→ Data section

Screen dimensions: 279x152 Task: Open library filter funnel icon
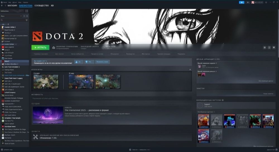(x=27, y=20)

...

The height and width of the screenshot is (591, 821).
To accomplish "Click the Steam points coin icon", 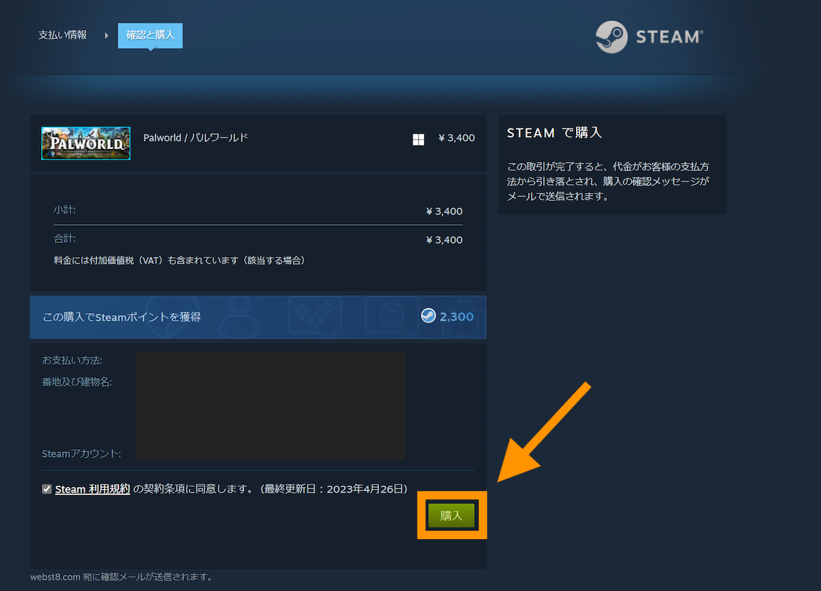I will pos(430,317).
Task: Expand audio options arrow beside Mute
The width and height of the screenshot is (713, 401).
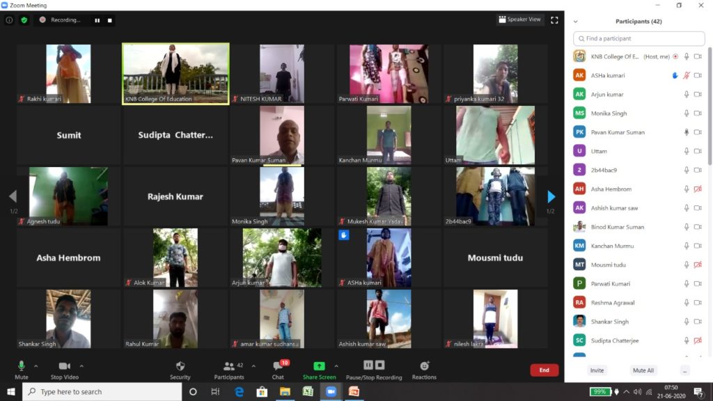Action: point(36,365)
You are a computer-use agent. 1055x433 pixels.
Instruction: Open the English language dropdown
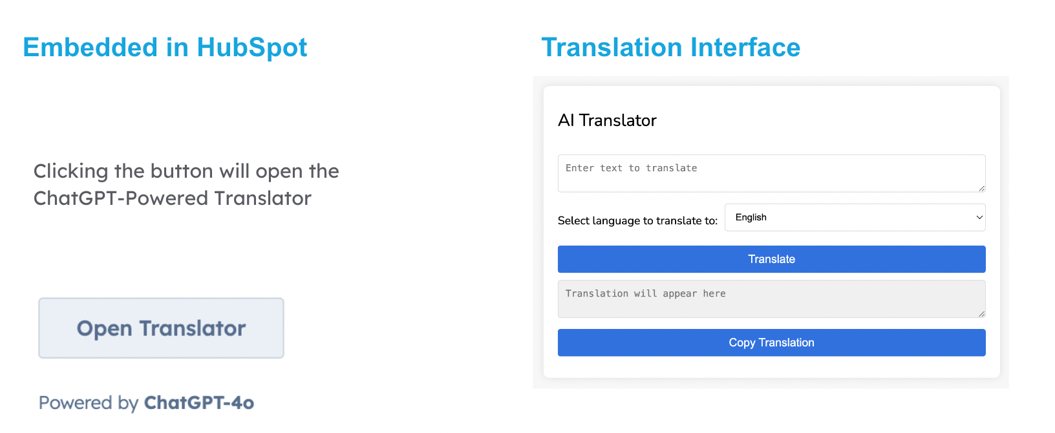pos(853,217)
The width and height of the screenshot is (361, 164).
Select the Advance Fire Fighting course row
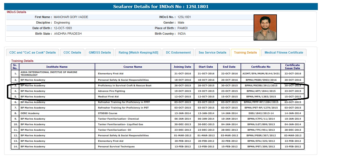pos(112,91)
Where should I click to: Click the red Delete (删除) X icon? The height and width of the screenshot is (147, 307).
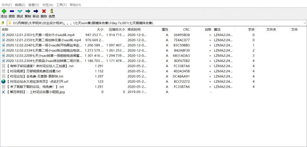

→ Set exercise
Turn the rows starting at the line that contains "You are a computer-use" and ending after the line that contains "Where should I" into a JSON list of strings, one per line, skipping blank lines. Omit the pictures from the answer.

→ Solved problem
[
  "You are a computer-use agent. 1055x433 pixels.",
  "Instruction: Open the English language dropdown",
  "pos(853,217)",
  "The width and height of the screenshot is (361, 164).",
  "Select the Advance Fire Fighting course row",
  "pos(112,91)",
  "Where should I click to: Click the red Delete (删除) X icon? The height and width of the screenshot is (147, 307)."
]